# [PASSAGE GIVEN]
◇ ◇ ◇

The Meaning of Keeping a Journal
At the end of the month, while reviewing my diary to gather material for the monthly post, I stumbled across my entries from February 28th of 2017, 2018, and 2019 on DayOne, and from 2020, 2021, and 2022 on Daylio.
It was only then I realized — this habit of journaling has been quietly going on for six years. Reading back through those six years felt genuinely strange and moving. So this post is about journals: what they’re actually for.

For me, keeping a journal does three things:
- It’s a tool for self-awareness
- It reflects the meaning back out of daily life
- It records the beautiful things nearby
1. A tool for self-awareness
Self-awareness means noticing your real feelings and emotions, and understanding what you actually need and want, so you can find purpose and meaning in your life.
One of the great things about journaling is that it helps you understand your own thinking through the accumulation of small daily reflections — like a mindfulness aid that reveals who you are by helping you observe your own emotional states.
A few years ago in college, I even built an app called “Twin Diary” — its core matching and psychological reporting features were both designed around exactly this idea of self-awareness.
2. Reflecting the meaning back out of daily life
This is fundamentally the same idea as self-awareness, since self-awareness is itself one of the main paths toward finding meaning. But I wanted to pull it out separately and explore it a bit more.
In an earlier post — Thoughts on the Value and Experience of Life — I wrote that “life is a string of fleeting moments, and what matters most is the here and now,” and that “the meaning of life is not granted by so-called ‘milestones’ but by the ordinary, unpredictable texture of daily living.”
The sense of meaning we seek but can’t quite grasp begins, first and foremost, with genuinely throwing yourself into life. Only when you are “truly present” do you build a deep, honest connection with life — and life finds its own way to give back to you.
In the Japanese tea ceremony tradition, there is the concept of “ichigo ichie” — the idea that this meeting can never happen again, that it is a once-in-a-lifetime encounter, and so both host and guest must give it everything they have. It comes from the Buddhist concept of impermanence: cherish each passing moment, and pour your whole heart into what may be the only time this ever happens.

◇ ◇ ◇

# [DATA SECTION]
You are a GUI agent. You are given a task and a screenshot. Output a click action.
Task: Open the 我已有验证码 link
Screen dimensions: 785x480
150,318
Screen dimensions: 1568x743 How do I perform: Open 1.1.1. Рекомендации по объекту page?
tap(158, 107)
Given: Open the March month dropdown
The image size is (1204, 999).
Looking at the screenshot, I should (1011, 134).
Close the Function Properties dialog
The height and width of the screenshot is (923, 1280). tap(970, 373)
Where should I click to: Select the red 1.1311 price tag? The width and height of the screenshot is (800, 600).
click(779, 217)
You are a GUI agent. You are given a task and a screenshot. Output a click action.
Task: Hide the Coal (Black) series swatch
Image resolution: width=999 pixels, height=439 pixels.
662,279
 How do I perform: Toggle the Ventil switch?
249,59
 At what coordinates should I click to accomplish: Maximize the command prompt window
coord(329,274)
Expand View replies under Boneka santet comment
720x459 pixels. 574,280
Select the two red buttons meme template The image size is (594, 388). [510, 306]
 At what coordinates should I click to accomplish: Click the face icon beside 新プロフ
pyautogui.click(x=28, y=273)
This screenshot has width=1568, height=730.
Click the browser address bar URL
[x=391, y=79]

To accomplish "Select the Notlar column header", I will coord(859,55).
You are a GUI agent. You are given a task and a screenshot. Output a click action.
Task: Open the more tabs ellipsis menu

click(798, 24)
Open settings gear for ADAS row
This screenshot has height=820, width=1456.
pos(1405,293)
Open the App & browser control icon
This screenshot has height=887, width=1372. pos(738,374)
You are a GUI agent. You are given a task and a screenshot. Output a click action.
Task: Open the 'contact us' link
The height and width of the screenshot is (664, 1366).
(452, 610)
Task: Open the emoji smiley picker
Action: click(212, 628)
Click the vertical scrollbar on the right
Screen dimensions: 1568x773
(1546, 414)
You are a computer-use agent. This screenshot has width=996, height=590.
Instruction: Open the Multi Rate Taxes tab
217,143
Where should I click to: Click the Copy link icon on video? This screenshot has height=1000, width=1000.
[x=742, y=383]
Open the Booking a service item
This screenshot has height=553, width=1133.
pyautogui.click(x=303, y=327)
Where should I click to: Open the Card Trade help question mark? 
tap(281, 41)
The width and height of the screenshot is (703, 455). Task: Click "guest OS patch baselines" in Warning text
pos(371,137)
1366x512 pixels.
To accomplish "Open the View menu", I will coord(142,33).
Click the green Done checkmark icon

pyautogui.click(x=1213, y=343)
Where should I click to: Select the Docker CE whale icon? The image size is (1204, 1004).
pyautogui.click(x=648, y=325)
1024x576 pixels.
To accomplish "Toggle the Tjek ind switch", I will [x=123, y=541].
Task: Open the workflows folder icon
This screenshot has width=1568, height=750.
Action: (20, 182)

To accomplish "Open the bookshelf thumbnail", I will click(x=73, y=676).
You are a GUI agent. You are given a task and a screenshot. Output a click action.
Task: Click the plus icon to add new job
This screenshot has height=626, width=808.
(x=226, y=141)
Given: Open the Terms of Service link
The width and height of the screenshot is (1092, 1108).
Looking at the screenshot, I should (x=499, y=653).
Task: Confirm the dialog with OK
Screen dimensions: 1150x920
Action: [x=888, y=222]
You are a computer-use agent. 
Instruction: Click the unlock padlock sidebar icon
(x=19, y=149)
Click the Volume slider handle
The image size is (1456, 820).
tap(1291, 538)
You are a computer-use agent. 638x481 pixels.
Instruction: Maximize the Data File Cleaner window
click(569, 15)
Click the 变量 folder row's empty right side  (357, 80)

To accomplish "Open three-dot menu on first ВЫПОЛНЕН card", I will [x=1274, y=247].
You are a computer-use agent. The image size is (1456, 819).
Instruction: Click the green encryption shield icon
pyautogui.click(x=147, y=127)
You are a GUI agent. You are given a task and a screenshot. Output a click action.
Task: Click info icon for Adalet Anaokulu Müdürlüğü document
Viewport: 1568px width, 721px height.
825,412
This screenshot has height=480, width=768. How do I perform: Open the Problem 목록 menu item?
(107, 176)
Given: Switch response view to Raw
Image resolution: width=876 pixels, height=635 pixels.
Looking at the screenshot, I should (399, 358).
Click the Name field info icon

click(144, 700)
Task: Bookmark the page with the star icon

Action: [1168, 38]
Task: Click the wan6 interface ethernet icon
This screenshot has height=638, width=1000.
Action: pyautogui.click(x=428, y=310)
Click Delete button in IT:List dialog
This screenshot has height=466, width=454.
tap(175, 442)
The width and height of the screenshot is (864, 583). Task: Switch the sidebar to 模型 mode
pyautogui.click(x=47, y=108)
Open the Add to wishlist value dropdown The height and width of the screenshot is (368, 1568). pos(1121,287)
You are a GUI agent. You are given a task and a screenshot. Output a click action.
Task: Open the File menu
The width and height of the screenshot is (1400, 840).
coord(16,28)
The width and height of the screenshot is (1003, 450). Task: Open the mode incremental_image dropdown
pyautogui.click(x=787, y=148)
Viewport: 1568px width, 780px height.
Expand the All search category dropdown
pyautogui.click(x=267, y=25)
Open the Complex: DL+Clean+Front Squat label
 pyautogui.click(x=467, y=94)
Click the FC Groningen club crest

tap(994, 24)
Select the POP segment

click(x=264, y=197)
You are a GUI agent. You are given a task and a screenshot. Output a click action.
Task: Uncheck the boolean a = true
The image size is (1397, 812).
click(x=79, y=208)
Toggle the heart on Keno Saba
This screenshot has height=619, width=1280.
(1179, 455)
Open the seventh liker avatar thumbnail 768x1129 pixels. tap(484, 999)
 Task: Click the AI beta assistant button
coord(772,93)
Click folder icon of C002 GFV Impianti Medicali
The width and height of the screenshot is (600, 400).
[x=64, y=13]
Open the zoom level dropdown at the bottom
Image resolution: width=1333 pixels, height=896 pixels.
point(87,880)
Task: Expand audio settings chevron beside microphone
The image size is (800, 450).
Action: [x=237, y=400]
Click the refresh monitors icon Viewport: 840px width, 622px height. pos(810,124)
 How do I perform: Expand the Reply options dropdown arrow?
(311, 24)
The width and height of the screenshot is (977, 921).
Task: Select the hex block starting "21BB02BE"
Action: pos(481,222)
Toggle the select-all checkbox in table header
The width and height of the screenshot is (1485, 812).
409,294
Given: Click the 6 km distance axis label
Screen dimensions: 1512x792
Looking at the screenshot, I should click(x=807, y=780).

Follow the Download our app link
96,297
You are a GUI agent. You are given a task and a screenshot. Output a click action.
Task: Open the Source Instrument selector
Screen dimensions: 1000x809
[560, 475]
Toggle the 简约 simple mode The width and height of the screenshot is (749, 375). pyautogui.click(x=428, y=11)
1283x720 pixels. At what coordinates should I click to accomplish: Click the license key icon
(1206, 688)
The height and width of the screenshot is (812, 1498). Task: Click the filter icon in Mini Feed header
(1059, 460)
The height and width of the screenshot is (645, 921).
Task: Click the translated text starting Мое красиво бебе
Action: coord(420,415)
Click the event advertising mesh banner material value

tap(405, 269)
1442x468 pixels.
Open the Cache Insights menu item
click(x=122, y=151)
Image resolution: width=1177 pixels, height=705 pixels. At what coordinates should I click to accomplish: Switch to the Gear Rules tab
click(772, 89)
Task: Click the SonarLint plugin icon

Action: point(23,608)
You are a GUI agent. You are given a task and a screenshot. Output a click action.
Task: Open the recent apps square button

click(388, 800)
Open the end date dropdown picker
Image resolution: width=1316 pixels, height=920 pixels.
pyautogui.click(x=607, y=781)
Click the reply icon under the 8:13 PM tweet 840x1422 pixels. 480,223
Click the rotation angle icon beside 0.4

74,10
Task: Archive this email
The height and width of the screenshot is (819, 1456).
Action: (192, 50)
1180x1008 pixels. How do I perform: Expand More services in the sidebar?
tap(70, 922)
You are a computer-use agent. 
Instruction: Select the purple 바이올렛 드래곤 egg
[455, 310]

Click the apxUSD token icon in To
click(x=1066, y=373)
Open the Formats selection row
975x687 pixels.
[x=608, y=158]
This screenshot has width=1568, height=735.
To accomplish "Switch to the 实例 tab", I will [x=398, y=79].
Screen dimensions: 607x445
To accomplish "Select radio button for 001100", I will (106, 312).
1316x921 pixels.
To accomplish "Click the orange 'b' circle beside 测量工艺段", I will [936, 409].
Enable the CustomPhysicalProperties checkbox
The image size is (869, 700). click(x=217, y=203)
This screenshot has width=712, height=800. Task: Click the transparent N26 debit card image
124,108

◇ ◇ ◇

# [WRITTEN REQUEST]
Return, word for word, the part of the journaling post that opens with the words containing "The sense of" and closes with "this ever happens.". Work from the journaling post alone; the rows play no part here.

# [TASK SOLUTION]
The sense of meaning we seek but can’t quite grasp begins, first and foremost, with genuinely throwing yourself into life. Only when you are “truly present” do you build a deep, honest connection with life — and life finds its own way to give back to you.
In the Japanese tea ceremony tradition, there is the concept of “ichigo ichie” — the idea that this meeting can never happen again, that it is a once-in-a-lifetime encounter, and so both host and guest must give it everything they have. It comes from the Buddhist concept of impermanence: cherish each passing moment, and pour your whole heart into what may be the only time this ever happens.